### YOUR OBJECTIVE:
Please continue the article about English cricketer Paul Allott, picking up after its last sentence.

Paul Allott

Personal information
- Full name: Paul John Walter Allott
- Born: 14 September 1956 (age 69) Altrincham, England
- Nickname: Wally, Walt, Wal
- Height: 6 ft 4 in (1.93 m)
- Batting: Right-handed
- Bowling: Right-arm fast-medium
- Role: Bowler

International information
- National side: England;
- Test debut (cap 491): 13 August 1981 v Australia
- Last Test: 6 August 1985 v Australia
- ODI debut (cap 63): 13 February 1982 v Sri Lanka
- Last ODI: 3 June 1985 v Australia

Domestic team information
- 1978–1992: Lancashire
- 1982–1985: MCC
- 1985/86–1986/87: Wellington
- 1993: Staffordshire

Career statistics
| Competition | Test | ODI | FC | LA |
| Matches | 13 | 13 | 245 | 291 |
| Runs scored | 213 | 15 | 3,360 | 878 |
| Batting average | 14.20 | 3.00 | 16.96 | 11.55 |
| 100s/50s | 0/1 | 0/0 | 0/10 | 0/0 |
| Top score | 52* | 8 | 88 | 43 |
| Balls bowled | 2,225 | 819 | 38,927 | 13,939 |
| Wickets | 26 | 15 | 652 | 321 |
| Bowling average | 41.69 | 36.80 | 25.55 | 25.71 |
| 5 wickets in innings | 1 | 0 | 30 | 0 |
| 10 wickets in match | 0 | 0 | 0 | 0 |
| Best bowling | 6/61 | 3/41 | 8/48 | 4/12 |
| Catches/stumpings | 4/– | 2/– | 136/– | 56/– |
- Source: Cricinfo, 10 April 2009

= Paul Allott =

English cricketer (born 1956)

Paul John Walter Allott (born 14 September 1956) is a former English cricketer who played county cricket for Lancashire, Minor Counties cricket for Staffordshire and first-class cricket in New Zealand for Wellington, as well as thirteen Test match appearances and thirteen One Day International appearances for England.

He was a powerfully built, skilful right-arm medium-fast swing bowler, who could also bat adequately at number 9. He was part of a Lancashire side that was successful in List A cricket, winning five trophies between 1984 and 1990, including the Refuge Assurance League in 1989. Allott helped to clinch the latter triumph with some late order hitting in the deciding fixture.

### DATA SECTION:
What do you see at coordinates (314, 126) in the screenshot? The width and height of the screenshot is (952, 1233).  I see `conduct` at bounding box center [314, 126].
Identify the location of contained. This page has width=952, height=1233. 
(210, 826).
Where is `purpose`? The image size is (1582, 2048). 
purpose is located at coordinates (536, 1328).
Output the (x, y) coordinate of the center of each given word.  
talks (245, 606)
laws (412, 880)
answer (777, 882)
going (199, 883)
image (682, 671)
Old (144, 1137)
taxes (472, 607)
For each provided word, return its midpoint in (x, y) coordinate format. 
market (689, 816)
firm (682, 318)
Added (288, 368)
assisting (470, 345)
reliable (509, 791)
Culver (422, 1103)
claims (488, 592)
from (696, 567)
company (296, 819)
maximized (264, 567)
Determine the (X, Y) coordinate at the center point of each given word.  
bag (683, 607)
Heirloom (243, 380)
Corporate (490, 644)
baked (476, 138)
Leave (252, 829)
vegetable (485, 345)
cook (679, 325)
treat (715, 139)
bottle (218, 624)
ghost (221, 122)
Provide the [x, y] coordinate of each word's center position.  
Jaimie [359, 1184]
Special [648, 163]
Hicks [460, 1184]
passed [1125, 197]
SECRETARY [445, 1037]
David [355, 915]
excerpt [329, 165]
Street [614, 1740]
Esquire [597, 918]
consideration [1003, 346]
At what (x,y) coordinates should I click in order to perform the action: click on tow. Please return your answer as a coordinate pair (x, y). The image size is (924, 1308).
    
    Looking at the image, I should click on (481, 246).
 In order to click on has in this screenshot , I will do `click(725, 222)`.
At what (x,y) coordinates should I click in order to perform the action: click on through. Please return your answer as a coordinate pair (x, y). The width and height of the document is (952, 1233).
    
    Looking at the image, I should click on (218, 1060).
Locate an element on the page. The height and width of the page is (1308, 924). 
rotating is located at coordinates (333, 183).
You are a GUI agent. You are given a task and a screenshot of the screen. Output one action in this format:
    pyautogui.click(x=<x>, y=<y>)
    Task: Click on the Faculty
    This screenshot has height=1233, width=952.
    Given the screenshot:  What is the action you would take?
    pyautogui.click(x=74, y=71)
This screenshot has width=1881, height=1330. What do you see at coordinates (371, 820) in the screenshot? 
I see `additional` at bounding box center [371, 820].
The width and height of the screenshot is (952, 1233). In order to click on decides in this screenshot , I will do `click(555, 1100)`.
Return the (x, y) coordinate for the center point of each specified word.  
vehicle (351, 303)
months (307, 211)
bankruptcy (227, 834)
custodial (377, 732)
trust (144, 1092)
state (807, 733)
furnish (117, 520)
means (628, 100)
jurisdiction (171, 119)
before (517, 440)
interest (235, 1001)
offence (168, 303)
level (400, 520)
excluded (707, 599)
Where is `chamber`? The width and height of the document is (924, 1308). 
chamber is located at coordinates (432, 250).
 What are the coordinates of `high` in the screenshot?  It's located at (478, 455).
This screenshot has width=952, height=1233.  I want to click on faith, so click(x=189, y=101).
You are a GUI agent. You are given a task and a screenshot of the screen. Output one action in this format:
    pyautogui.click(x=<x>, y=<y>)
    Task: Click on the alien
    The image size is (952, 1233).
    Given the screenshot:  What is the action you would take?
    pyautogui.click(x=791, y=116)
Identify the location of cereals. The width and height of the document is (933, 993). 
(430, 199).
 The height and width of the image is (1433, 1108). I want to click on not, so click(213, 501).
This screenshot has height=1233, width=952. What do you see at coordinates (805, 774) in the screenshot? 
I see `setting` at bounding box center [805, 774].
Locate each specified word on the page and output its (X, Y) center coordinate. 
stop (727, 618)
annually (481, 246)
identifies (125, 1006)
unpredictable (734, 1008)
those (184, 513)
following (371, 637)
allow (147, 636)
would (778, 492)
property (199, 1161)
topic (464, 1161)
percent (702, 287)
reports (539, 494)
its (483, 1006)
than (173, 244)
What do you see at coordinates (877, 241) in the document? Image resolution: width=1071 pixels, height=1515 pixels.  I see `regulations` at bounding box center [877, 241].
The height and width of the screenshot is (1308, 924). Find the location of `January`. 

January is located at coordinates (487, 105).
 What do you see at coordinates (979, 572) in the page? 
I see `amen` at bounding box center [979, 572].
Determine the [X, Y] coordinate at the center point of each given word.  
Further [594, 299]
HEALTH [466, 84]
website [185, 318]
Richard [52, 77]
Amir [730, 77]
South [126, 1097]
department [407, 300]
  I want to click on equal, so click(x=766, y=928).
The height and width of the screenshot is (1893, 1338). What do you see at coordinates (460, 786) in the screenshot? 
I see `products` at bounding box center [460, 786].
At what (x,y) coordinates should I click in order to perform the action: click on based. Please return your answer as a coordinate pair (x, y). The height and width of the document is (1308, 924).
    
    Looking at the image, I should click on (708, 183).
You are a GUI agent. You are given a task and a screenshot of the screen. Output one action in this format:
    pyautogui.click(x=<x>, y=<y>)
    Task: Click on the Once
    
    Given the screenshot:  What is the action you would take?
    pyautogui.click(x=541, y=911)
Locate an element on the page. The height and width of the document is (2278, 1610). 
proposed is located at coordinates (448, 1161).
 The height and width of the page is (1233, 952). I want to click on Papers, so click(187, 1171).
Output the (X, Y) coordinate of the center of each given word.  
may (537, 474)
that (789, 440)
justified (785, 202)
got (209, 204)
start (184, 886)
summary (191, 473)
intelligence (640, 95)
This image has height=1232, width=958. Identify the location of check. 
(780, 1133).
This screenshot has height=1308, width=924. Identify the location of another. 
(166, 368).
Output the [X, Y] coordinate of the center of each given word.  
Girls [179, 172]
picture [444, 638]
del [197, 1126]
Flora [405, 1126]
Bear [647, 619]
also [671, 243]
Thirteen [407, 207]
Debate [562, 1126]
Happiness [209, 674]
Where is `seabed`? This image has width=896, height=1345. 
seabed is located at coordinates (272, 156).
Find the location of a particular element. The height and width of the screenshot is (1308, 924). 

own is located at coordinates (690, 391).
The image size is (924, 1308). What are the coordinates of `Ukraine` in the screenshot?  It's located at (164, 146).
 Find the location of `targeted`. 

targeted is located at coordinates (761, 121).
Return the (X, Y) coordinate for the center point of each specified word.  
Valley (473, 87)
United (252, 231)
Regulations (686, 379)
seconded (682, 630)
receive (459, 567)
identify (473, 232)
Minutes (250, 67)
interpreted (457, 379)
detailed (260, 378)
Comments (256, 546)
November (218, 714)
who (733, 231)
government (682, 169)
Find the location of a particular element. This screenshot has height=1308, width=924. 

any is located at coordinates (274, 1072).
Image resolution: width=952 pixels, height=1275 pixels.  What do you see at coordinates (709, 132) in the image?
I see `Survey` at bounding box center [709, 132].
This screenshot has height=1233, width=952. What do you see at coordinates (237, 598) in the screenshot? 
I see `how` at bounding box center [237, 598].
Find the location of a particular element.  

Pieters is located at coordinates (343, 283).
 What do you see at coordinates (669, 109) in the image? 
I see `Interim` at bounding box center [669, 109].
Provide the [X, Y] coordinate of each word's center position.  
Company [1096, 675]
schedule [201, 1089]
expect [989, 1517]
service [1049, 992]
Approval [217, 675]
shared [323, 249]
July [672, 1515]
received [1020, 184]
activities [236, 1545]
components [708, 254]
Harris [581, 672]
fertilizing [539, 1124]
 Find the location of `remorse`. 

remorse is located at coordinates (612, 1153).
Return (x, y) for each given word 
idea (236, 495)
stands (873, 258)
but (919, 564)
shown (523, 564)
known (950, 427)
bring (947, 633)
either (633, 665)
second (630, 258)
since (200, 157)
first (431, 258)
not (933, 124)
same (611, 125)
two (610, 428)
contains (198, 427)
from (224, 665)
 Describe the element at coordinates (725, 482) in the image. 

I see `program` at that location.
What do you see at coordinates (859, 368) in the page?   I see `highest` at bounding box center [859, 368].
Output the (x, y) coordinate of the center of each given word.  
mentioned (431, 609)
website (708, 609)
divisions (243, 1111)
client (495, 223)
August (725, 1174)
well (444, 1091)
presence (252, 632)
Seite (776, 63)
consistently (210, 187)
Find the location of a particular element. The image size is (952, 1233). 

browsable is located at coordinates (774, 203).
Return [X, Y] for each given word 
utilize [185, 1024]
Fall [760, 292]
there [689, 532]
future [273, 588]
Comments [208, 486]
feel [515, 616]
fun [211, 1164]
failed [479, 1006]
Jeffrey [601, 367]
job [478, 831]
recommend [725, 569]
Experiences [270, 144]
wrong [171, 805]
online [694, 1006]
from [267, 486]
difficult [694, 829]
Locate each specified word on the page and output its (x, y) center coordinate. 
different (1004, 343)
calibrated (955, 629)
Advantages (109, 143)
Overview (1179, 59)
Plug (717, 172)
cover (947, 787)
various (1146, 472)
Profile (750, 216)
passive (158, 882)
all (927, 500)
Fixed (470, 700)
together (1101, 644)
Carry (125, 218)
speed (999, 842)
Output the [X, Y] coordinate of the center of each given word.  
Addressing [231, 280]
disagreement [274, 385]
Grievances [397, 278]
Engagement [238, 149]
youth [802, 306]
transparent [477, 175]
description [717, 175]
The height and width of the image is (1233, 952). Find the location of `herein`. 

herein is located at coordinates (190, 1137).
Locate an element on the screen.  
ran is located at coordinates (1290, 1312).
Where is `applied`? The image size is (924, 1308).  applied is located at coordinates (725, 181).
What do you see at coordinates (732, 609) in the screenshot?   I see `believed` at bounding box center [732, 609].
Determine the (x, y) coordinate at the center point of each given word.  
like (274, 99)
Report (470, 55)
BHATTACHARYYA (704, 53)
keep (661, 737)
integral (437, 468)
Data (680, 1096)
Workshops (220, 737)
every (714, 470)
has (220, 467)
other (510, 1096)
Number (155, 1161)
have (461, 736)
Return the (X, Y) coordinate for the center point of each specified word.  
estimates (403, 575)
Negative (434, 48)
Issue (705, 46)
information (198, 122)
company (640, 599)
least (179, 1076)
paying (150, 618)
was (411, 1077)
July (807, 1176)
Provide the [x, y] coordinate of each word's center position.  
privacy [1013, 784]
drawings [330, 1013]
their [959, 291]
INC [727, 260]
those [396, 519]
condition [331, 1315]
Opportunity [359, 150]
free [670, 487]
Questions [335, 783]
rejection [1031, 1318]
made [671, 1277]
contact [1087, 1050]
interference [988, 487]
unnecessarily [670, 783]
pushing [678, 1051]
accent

### REPLY:
A consistent county performer, he was at his best in English conditions, but lacked that extra zip to enjoy more than a respectable Test career. He scored his maiden first-class half century on his Test debut against Australia at Old Trafford in 1981, also taking four wickets in the match. For three years he was in and out of the side, then had his best Test series in 1984 against the West Indies, taking his best Test figures of 6/61 at Headingley. However, England lost every match in that series. He was forced home from the 1984–85 tour of India due to back trouble, and this effectively curtailed his progression in the Test match arena. He struggled in his last test series against Australia in 1985, and was replaced with Richard Ellison, who was instantly more successful. Sheepishly, he recollected: "They dropped me and picked Richard Ellison, so in a way I won the Ashes for England". In Tests he took 26 wickets at 41.69 each.

Allott left his job as a commentator for Sky Sports to become director of cricket at Lancashire for the 2018 season. He left this role at the end of the 2021 season.